There is so much to share from the celebration that I’m breaking coverage of the festivities into multiple posts, starting with a look at the Gala design, which Awards Chair, Monika Brandrup-Thomas, of Up With Paper, LLC, conceived of, coordinated, and art-directed, with genuinely stunning results. (Unfortunately, my photos do NOT do justice to the work accomplished by Monika’s team of creatives.)
Leading Up to the Event
The Call for Entries
The 2013 LOUIE Awards Call for Entries introduced the look and feel for the entire campaign: a classic palette of navy blue and taupe, with a dynamic red and dusty blue border, reminiscent of air mail envelopes. The cover incorporated the silver foiling and embossing that would be carried through the event design, from project to project. (Monika Brandrup-Thomas designed the piece, while Katie Scheid, also of Up With Paper, illustrated and created the typographic treatment.)
And, the interior took the design to a new dimension–literally–with paper engineering by Yevgeniya Yeretskaya.
The Ticket
This sumptuous, silver-foiled, navy blue cardstock was people’s ticket–literally–into the show.
At the LOUIE Awards
The Entrance
This year, the LOUIE Awards were held at the beautiful Lighthouse Pier at Chelsea Piers. After checking in, guests entered a foyer and were greeted with a stunning paper tunnel entrance comprised of intricate dimensional paper art.
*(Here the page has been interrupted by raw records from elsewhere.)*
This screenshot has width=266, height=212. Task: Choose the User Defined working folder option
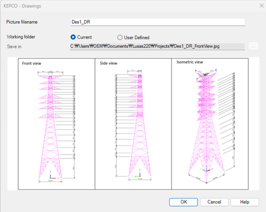coord(120,38)
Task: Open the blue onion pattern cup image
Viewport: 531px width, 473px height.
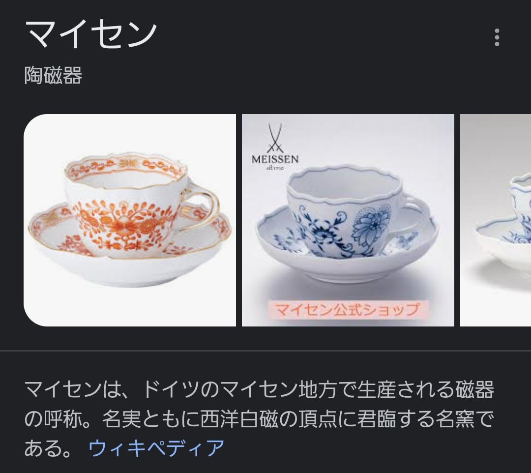Action: coord(348,220)
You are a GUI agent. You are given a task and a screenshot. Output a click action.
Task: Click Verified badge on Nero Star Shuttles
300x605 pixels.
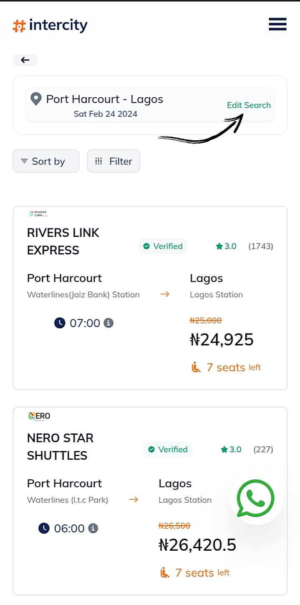click(x=168, y=450)
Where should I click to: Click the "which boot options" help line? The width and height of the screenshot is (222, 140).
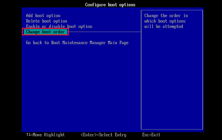(x=165, y=21)
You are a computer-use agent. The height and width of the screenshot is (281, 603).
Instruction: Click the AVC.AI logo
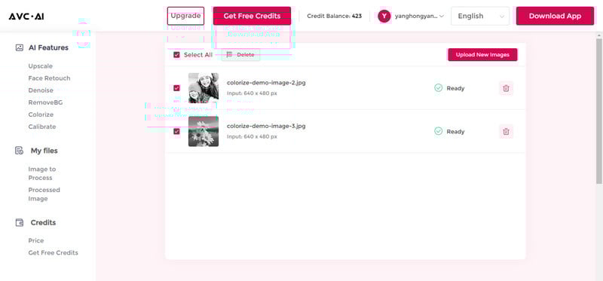(x=26, y=16)
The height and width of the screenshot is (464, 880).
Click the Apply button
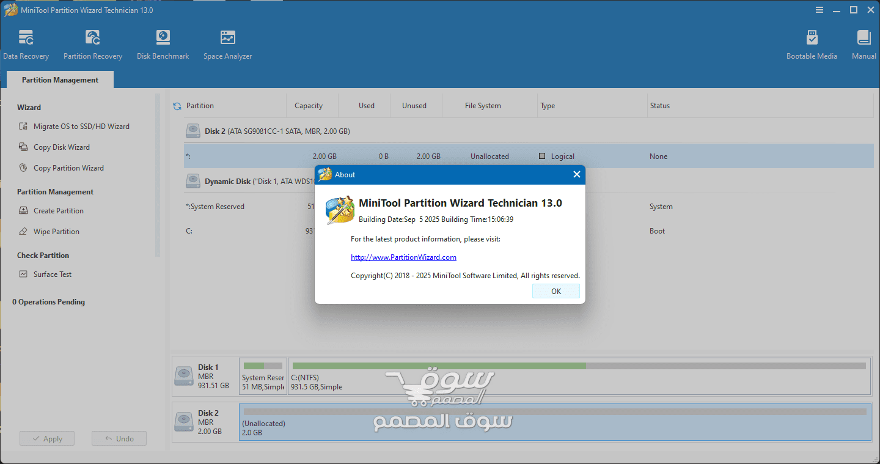[x=46, y=438]
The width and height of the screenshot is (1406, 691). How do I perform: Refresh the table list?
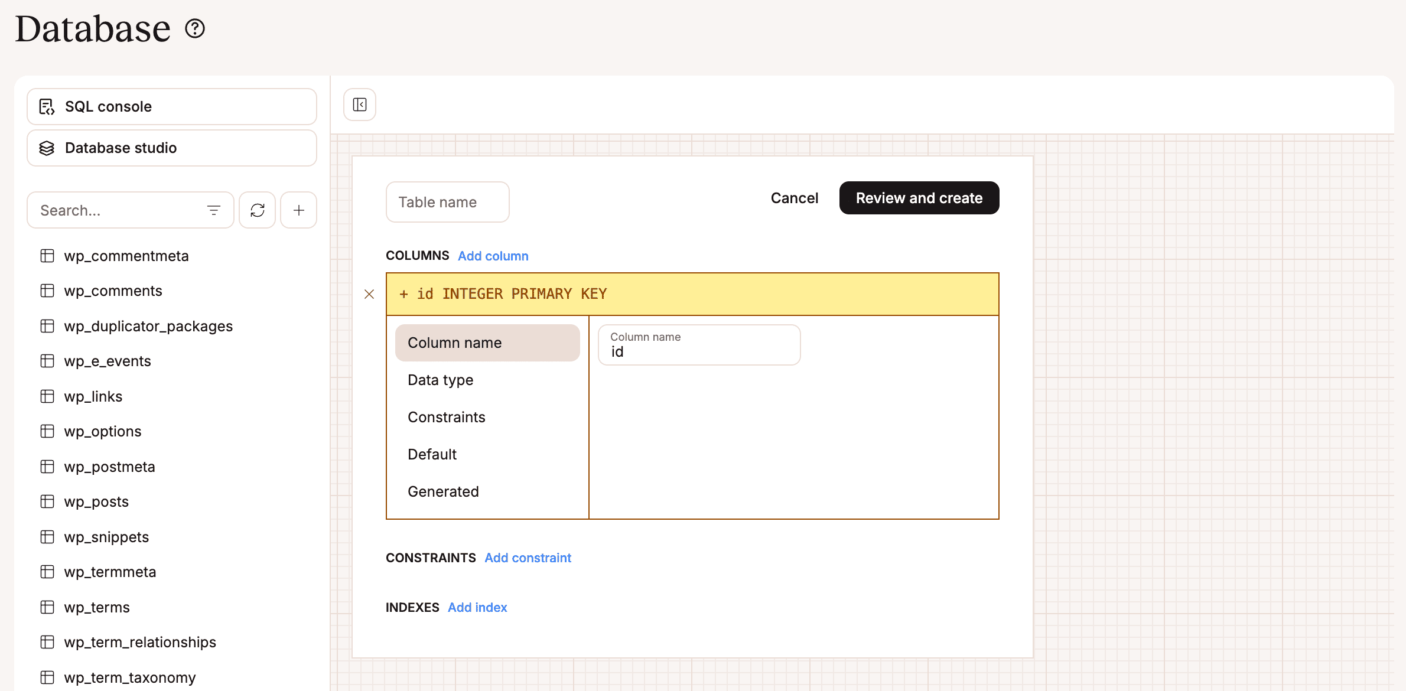pos(257,210)
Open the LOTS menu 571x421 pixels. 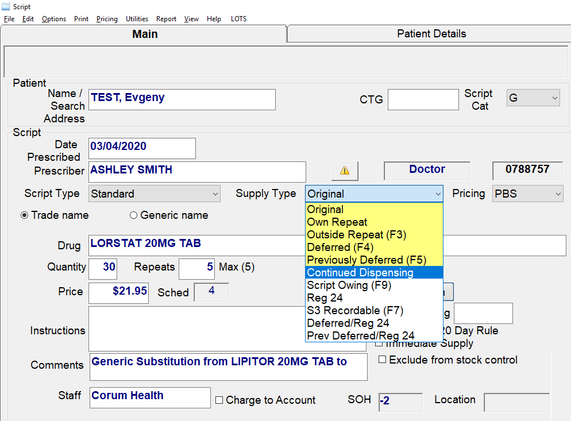pyautogui.click(x=238, y=19)
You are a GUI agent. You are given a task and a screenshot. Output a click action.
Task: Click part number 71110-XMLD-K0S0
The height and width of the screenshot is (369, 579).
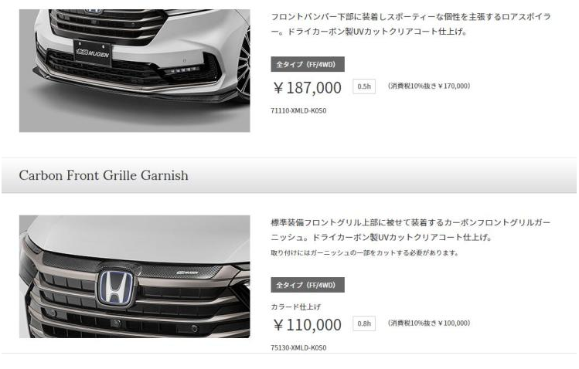point(298,110)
Designed and engineered by Isabel Uria for Structural Graphics, the cut-paper arches featured the soaring swallows from the ticket and CFE designs, as well as dozens of paper airplanes, each featuring the name of a greeting card company.
Guests stopped in their tracks, wowed by the scope and impact of the paper sculpture, then wound their way through the tunnel, searching and finding their company’s name amongst the airplanes.
The Place Cards
Once they’d made their way through the tunnel, guests located their names and table numbers on coordinating paper airplanes.
The centerpieces on the place card tables (and the dinner tables) were gorgeous pieces of paper sculpture designed and engineered by Yevgeniya Yeretskaya. They were lit from within, and featured the event’s logo and a soaring, navy swallow, which my sub-par camera did not manage to pick up well in the low light. (All the more reason to upgrade for next year!)
Which brings me to…
The Tables
Each table featured one of Yeretskaya’s paper sculptures, tea lights, a standing thank you placard and programs at each seat. The programs, designed by Monika and Katie (with an interior layout by yours truly), coordinated with all of the collateral leading up to the event, and featured an embossed cover with silver foiling on a soft, velvety stock.
Together, all of these elements created an elegant framework and environment for all of the reunions, laughter, good food and drink, photographs, dancing, comedy, and camaraderie that made for the 2013 LOUIE Awards.
Oh, yes–and there were awards given out, too. But THAT has to wait for another post…
P.S. I believe in full disclosure in all of my posts. I used to work for Up With Paper, and though I’m an independent creative, now, I continue to do work with UWP. They are one of my very favorite clients, and I count their employees as both excellent colleagues and good friends. That said, everything the folks from the UWP team and their partners created for this event was–and, I don’t think I’ll get much argument on this–genuinely striking, memorable, and professionally done.